Search code examples
clinuxprofilingperf

perf_event_open - limit when monitoring multiple events


Does anyone know if there is a limit to the number of PERF_TYPE_HARDWARE events that we can monitor in a single group PERF_FORMAT_GROUP?

I am attempting to monitor multiple events and I am finding that I am able to monitor 5 events, but when I add a 6th hardware event the values of all registered events do not get updated.

struct read_format {
  uint64_t nr;          /* The number of events */
  struct {
    uint64_t value;     /* The value of the event */
    uint64_t id;        /* if PERF_FORMAT_ID */
  } values[nr];
};

int main() {
  struct perf_event_attr attr1;
  attr1.type = PERF_TYPE_HARDWARE;
  attr1.config = PERF_COUNT_HW_CPU_CYCLES;
  attr1.read_format = PERF_FORMAT_GROUP | PERF_FORMAT_ID;
  int main_fd = syscall(__NR_perf_event_open, &attr1, 0, -1, -1, 0);
  uint64_t id1;
  ioctl(main_fd, PERF_EVENT_IOC_ID, &id1);
  ioctl(main_fd, PERF_EVENT_IOC_RESET, 0);
  ioctl(main_fd, PERF_EVENT_IOC_ENABLE, 0);

  struct perf_event_attr attr2;
  attr2.type = PERF_TYPE_HARDWARE;
  attr2.config = PERF_COUNT_HW_CACHE_REFERENCES;
  attr2.read_format = PERF_FORMAT_GROUP | PERF_FORMAT_ID;
  int fd2 = syscall(__NR_perf_event_open, &attr2, 0, -1, main_fd, 0);
  uint64_t id2;
  ioctl(fd2, PERF_EVENT_IOC_ID, &id2);
  ioctl(fd2, PERF_EVENT_IOC_RESET, 0);
  ioctl(fd2, PERF_EVENT_IOC_ENABLE, 0);

  /*
  commenting out attr3 through attr 7. They are the same as attr2 except the following config:
  attr3.config = PERF_COUNT_HW_CACHE_MISSES;
  attr4.config = PERF_COUNT_HW_BRANCH_MISSES;
  attr5.config = PERF_COUNT_HW_BUS_CYCLES;
  attr6.config = PERF_COUNT_HW_STALLED_CYCLES_FRONTEND;
  attr7.config = PERF_COUNT_HW_STALLED_CYCLES_BACKEND;
  */

  // read_values and log "START"

  // action

  // read_values and log "END"

  return 0;
}

read_values() {
  char buffer[4096];
  int read_bytes = read(main_fd, &buffer, sizeof(buffer));
  if (read_bytes == -1) { return 1; }

  struct read_format* rf = (struct read_format*) buffer;
  int values[rf->nr];
  for (int i=0; i<rf->nr; i++) {
    values[i] = rf->values[i].value;
  }
}

In the above code, all logged values at "START" and "END" have been updated when I only open perf events for attr1 - 5. However, when I attempt to open perf events for 6 events (or all 7 hardware events), all logged values at "START" and "END" remain the exact same.

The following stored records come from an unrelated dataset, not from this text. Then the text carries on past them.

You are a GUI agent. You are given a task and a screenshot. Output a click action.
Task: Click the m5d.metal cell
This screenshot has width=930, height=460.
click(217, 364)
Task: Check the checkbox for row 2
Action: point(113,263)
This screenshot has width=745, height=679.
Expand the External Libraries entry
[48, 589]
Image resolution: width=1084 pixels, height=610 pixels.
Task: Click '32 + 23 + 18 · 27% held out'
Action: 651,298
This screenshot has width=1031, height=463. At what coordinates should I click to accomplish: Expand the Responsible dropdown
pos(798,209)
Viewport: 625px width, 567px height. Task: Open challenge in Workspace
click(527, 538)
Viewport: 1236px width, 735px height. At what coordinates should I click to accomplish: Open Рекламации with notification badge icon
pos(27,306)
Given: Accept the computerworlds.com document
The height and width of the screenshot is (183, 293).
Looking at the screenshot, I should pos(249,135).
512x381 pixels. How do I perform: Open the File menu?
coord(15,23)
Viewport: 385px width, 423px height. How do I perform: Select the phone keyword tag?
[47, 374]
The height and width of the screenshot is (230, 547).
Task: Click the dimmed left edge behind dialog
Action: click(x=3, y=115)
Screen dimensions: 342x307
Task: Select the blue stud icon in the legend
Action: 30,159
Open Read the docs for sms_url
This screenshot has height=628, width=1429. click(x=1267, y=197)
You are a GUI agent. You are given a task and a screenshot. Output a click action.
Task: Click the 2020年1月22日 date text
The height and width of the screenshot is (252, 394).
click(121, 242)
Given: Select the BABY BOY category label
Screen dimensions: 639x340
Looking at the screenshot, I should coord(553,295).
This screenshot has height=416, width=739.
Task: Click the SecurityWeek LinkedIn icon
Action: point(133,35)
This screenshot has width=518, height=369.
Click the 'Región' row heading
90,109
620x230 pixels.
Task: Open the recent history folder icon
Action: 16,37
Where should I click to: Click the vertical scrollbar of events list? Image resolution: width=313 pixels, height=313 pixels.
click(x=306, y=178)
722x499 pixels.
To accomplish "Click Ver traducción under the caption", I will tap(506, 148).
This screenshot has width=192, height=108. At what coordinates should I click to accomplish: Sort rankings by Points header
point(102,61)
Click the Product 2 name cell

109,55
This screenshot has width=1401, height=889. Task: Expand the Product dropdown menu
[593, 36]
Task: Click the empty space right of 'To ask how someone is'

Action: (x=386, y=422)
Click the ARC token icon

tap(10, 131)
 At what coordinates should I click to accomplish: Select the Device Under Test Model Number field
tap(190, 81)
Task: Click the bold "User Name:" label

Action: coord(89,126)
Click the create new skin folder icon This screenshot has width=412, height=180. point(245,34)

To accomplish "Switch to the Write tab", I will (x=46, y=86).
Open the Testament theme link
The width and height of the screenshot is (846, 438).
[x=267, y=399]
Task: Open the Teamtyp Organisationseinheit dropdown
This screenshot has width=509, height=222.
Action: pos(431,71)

I am able to get values of all 7 events if I read each one directly: int fd2 = syscall(__NR_perf_event_open, &attr2, 0, -1, -1 /*!!instead of main_fd!!*/, 0);, then performing a read() on each fd. But to reduce the number of read calls I'd prefer to read from the main_fd and grab the values from there. Is there a limit to the number of hardware events that can be captured in a single PERF_FORMAT_GROUP? I've noticed if the 6th and 7th events are software events that I don't see this issue.


Solution

  • Figured I'd post an answer to my own question as I went down the rabbit hole and came across this post. Per the "Event Groups" section:

    The number of available performance counters depend on the CPU. A group cannot contain more events than available counters. For example Intel Core CPUs typically have four generic performance counters for the core, plus three fixed counters for instructions, cycles and ref-cycles. Some special events have restrictions on which counter they can schedule, and may not support multiple instances in a single group. When too many events are specified in the group some of them will not be measured.